The landmark exhibition at Harvard’s GSD culls from 75 years of teaching and practice, showing seminal artifacts in plexi covered cases with vertical annotations done in journalistic style. The challenge put to the design team at INVIVIA was to develop an interactive timeline placed at the entrance to the exhibit that would allow visitors to gain a quick temporal context or an in-depth view of a specific period or set of artifacts. The interactive table had to be intuitive to use, show graphic and textual detail in high resolution, support multiple users and be quite robust. Oh, and it had to be finished and installed in 2 months!
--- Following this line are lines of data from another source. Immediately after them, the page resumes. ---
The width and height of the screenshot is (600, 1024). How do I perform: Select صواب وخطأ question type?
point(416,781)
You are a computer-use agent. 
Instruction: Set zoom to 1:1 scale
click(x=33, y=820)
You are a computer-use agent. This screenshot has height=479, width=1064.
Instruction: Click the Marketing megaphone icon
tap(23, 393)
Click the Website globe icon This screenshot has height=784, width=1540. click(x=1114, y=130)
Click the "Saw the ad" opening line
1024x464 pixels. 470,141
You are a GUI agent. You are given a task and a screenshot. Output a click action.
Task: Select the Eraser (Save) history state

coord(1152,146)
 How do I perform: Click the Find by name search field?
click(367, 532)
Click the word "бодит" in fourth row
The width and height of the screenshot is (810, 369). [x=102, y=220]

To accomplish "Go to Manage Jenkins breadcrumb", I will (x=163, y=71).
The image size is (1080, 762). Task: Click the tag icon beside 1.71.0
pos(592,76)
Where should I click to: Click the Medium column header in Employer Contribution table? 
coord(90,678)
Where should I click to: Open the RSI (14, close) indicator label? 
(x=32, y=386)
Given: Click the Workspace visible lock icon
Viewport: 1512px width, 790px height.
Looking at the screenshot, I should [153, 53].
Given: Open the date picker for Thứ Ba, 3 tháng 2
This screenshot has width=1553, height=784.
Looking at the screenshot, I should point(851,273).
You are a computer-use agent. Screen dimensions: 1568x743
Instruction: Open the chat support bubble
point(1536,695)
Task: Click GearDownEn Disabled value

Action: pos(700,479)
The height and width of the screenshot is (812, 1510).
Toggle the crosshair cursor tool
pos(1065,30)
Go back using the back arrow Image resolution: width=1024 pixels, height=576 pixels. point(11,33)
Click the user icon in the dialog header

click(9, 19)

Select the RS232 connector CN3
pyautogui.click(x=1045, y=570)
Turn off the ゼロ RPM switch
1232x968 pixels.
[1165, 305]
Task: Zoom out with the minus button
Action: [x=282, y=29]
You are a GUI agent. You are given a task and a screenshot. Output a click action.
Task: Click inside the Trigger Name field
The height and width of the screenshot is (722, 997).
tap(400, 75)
We looked at several options. Using a large touch sensitive table was attractive in that it would allow many users and provide a natural interface that would make it easy to browse subjects in depth.  But the cost and complexity of the large interactive surface seemed prohibitive.  A simpler approach, that quickly became the favorite, used top projection onto a matte white surface (plywood covered with adhesive backed matte vinyl) and multi-blob detection to notice where the users hands were. This approach doesn’t allow you to notice whether the user it touching the surface or above the surface, so selecting/deselecting an object becomes difficult.  So we came up with an interaction scheme using different horizontal zones that had different interaction meanings.  The computer vision challenge is to notice only the user’s hands even though there is a continuously changing projected image on top of them.  This gets solved by flooding the table with IR light and filtering out the white light to the webcam with thick Neutral Density filters.

The IR image with multi-Blob detection

White-light view of table with projection

The multi-Blob tracker was a repurposing of Python code used for many touch table applications, based on Markus Gritsch’s VideoCapture python module (http://videocapture.sourceforge.net/). The vision algorithm starts with capturing a base frame and then subtracting each subsequent frame from it to find what moved on the table. In this difference frame we define a Region of Interest and look for candidate blobs.  These candidate blobs are flooded and culled to remove too small blobs generated by noise in the camera signal. Each real blob is measured and these measures are written to a file. Then this process is repeated for the next frame.

We decided on full HD 1920 by 1080PDLPprojectors because of the high visual quality of theDLPimage, the fact that there are many competing projectors in this market segment which keeps the price down, and the relatively high resolution.

We built a crude but effective prototyping area in INVIVIA’s recently renovated top floor space by supporting a 16ft, 2by12” board between the top of the AC control room and a 10ft ladder mounted on tables. This allowed us to quickly build projector housings out of MDF with a bandsaw and drywall screws and attach them to the board with drywall screws and eventually with sliding supports for fine position adjustments.

These projectors must be operated nearly horizontally or they will overheat so each projector housing had a 45 deg. mirror attached to angle the image toward the table below.

Initially we hoped to use 3 projectors arranged horizontally giving us a 5760 by 1080 total image size, but realized after initial testing this that stretching the 1080pixel image across the 32in dimension of the table would not handle the small type we hoped to annotate the images.   We wound up buying an additional projector, turning each projector 90deg. so that the 1920 pixels stretched across the 32in table and shrunk the table length to 4320 pixels for a ratio of 2.25:1.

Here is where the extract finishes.